Education Pack Introduction
Eternal Light: A Requiem
Education Pack introduction by Howard Goodall
Bringing Eternal Light: A Requiem to life has been the most fascinating, surprising and inspiring project I’ve ever worked on, in a career that has always had its fair share of collaborations. Composing music can be quite a solitary occupation but in this case I was having to construct a large-scale piece with so many other creative minds also contributing – choreographer, designer, conductor, commissioning producer, orchestra, choir, soloists, record company, dancers – and a world-famous milliner!
I began my composing career at school when, as a sixth former, I wrote musicals with one of the teachers for the Year 7s to perform every Christmas. These experiences taught me how important it is to agree early on in a joint creative venture what exactly you are all trying to achieve, what the meaning of the piece should be and what kind of end-result you are hoping to achieve. It’s no good having these fundamental discussions when half the piece already exists, or during the first week of rehearsals! So at the beginning of this process I laid out with the choreographer Mark Baldwin, designer Michael Howells, music director Paul Hoskins and commissioning producer Mark Stephenson all the possible texts for a Requiem that had ever been used before (most of it in Latin from the Christian scriptures). I then suggested a number of English poems from the 16th century to the present day that might be interwoven with the Latin words to make our ‘script’ for the whole piece: this came to act as the architecture for the Requiem – a series of 10 separate movements of between 2 and 9 minutes long, starting with ‘Kyrie Eleison/Close now thine eyes’ and ending with a final journey into paradise.

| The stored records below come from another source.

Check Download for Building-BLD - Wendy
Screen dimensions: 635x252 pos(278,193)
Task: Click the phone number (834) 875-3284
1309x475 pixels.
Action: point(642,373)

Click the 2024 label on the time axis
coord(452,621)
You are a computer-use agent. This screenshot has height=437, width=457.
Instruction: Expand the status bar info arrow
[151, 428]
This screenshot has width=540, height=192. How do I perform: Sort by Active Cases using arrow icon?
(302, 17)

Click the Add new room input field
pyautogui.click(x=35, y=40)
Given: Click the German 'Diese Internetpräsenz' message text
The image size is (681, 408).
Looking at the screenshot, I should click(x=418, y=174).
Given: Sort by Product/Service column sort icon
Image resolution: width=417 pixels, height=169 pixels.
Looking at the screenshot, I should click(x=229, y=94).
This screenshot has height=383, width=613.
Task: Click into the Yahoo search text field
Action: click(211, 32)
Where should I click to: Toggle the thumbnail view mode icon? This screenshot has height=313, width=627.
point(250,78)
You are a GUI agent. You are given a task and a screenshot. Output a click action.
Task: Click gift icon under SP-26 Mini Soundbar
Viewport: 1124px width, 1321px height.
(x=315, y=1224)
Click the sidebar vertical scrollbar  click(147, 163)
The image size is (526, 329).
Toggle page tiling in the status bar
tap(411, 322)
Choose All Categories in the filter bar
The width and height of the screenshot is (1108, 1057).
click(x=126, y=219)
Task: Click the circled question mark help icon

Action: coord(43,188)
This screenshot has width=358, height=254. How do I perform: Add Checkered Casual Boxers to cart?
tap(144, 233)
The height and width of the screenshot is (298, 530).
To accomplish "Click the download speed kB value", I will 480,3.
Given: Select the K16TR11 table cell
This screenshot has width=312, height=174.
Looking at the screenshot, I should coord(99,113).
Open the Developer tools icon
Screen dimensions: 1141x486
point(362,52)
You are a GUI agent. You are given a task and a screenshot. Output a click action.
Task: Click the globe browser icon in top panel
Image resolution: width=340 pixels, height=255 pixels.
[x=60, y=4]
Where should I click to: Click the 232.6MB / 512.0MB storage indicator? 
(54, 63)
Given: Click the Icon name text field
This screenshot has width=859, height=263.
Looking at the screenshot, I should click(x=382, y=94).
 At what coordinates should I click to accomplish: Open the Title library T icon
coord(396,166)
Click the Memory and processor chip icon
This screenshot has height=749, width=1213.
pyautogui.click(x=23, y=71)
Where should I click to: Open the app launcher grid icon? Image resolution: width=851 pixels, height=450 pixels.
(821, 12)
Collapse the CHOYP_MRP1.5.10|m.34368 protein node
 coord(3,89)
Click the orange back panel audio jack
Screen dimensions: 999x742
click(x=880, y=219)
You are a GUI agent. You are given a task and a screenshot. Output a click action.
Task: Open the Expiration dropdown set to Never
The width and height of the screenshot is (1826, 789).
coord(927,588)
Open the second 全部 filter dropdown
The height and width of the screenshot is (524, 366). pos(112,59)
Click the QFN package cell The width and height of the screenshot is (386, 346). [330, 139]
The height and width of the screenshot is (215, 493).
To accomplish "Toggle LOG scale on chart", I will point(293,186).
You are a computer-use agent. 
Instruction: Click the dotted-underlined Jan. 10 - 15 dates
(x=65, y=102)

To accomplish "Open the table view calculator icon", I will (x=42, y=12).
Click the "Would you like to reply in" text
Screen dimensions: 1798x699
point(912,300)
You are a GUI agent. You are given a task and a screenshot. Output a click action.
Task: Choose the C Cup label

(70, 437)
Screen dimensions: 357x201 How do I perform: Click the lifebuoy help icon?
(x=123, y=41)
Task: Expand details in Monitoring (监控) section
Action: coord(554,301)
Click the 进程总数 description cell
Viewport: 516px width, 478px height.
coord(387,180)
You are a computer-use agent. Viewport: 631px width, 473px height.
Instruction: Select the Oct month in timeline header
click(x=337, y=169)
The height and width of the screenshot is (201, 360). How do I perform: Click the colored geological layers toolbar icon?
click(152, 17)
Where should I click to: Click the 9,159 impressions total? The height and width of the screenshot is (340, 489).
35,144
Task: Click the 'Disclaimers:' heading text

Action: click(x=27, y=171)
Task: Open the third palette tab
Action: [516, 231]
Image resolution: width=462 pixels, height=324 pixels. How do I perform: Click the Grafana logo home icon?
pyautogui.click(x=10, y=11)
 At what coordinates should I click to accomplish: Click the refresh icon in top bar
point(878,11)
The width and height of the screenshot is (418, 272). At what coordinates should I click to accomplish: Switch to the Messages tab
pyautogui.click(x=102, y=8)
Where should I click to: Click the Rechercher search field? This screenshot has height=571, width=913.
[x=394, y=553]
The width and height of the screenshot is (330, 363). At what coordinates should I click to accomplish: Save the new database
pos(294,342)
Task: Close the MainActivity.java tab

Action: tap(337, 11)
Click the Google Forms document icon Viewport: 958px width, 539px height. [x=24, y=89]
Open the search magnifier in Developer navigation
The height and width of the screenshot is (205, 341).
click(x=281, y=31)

Once we had this overarching shape it was then possible to compose all the music for choir, orchestra and soloists and for the choreographer to begin forming the dance pictures, patterns, steps & moves in his head. The way it works for me is that I ‘hear’ the finished music – like it’s on a CD – in my head and then transcribe it into sheet music thanks to my laptop’s music notation software (Sibelius). The whole piece took about two months to compose and orchestrate. After that was done I began making a demo CD in my own small studio (with me and one female singer recording all the voices!) so that the rest of the artistic team could work with it in rehearsal and get to know the music I’d written. Meanwhile, my publishers Faber Music prepared scores for the choir (Christ Church Cathedral, Oxford) and soloists to start learning from.
In the spring, just 6 months after I accepted the commission, we recorded the proper EMI CD of the finished Requiem and 5 months later Rambert Dance Company began the piece’s live tour as a dance work with their orchestra London Musici (for whose 20th anniversary it was commissioned), so for something on such a big scale, the journey from day one to completed performance has actually been remarkably quick. Mozart wrote his in just a few weeks, of course, but then he didn’t have a dance company to think about!